Aim of the exercise
For this exercise, transcribe all the entries exactly as given and omit the images.

Data

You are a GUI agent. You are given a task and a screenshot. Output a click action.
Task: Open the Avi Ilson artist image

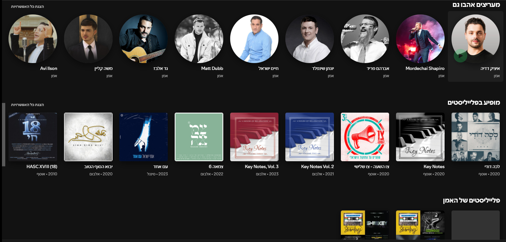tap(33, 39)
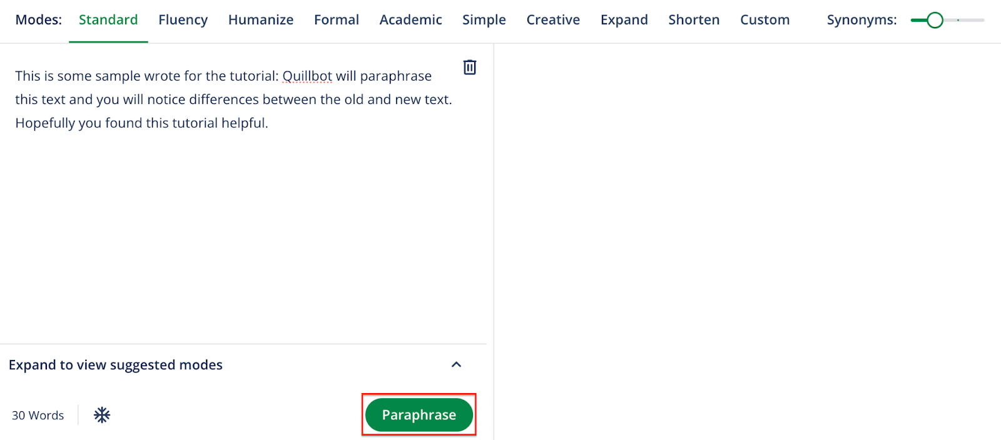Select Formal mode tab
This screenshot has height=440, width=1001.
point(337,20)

Reply to the exercise
You are a GUI agent. You are given a task and a screenshot. Output a click action.
Task: Open the Avi Ilson artist image

tap(33, 39)
Select Formal mode tab
This screenshot has height=440, width=1001.
point(337,20)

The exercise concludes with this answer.